### TEXT SECTION
****************
Sensormatic Sec. Corp. v. Sensormatic Electronics

Decision Date10 August 2004
Docket NumberNo. CIV.A. DKC2004-0174.,CIV.A. DKC2004-0174.
PartiesSENSORMATIC SECURITY CORP. v. SENSORMATIC ELECTRONICS CORP. and ADT Security Services, Inc.
CourtU.S. District Court — District of Maryland

David J. Butler, Martin Louis Zerwitz, Tacie Hashida Yoon, Swidler, Berlin, Shereff, Friedman, LLP, Washington, DC, for Plaintiff.

Beth A. Levene, Bruce Roger Genderson, Williams and Connolly LLP, Terence J. Lynam, Michael Lee Converse, Tobias Eli Zimmerman, Akin, Gump, Strauss, Hauer and Feld, LLP, Washington, DC, for Defendants.

MEMORANDUM OPINION

CHASANOW, District Judge.

Presently pending and ready for resolution is the motion of Defendants Sensormatic Electronics Corporation (Sensormatic) and ADT Security Services, Inc. (ADT) to dismiss the amended complaint of Sensormatic Security Corporation (SSC).1 The issues have been fully briefed and no hearing is deemed necessary. Local Rule 105.6. For the following reasons, Defendants' motion will be denied in part and granted in part.
****************
### SUPPLIED INFORMATION

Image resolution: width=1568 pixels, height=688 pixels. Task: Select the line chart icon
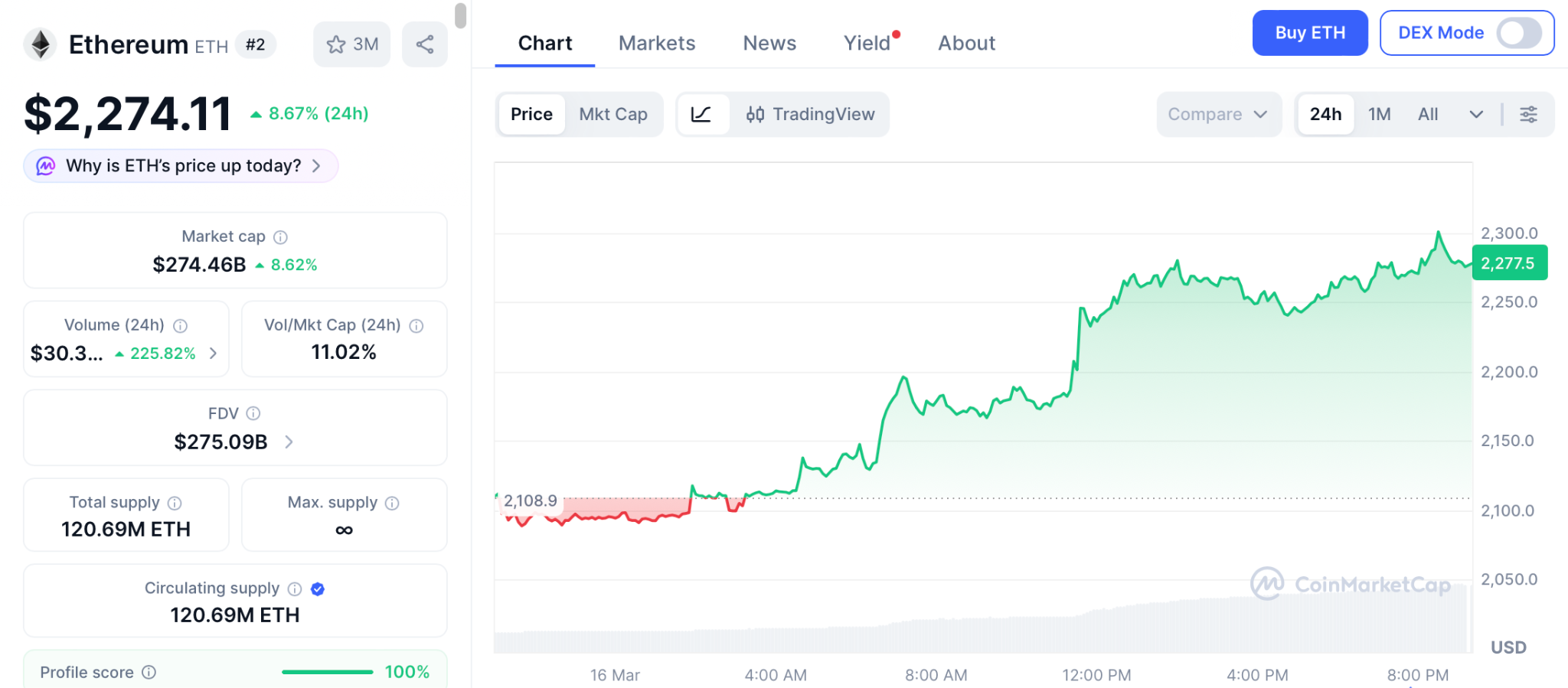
****************
### TASKS FOR THIS EXERCISE
[A] Translate this sentence from the Sensormatic opinion into Spanish: "The issues have been fully briefed and no hearing is deemed necessary."
[B] Answer these questions using the Sensormatic opinion, marking each answer to match its question:
(i) On what date was the decision issued?
(ii) Which court issued the decision?
(iii) Which local rule is cited in support of deciding the motion without a hearing?
[C] Reproduce the passage of the Sensormatic opinion that begins at the words "Presently pending and" and stops after the words "granted in part.".

### OUTPUTS IN ORDER
[A] Las cuestiones han sido plenamente expuestas por escrito y no se considera necesaria una audiencia.

[B]
(i) 10 August 2004
(ii) U.S. District Court — District of Maryland
(iii) Local Rule 105.6

[C]
Presently pending and ready for resolution is the motion of Defendants Sensormatic Electronics Corporation (Sensormatic) and ADT Security Services, Inc. (ADT) to dismiss the amended complaint of Sensormatic Security Corporation (SSC).1 The issues have been fully briefed and no hearing is deemed necessary. Local Rule 105.6. For the following reasons, Defendants' motion will be denied in part and granted in part.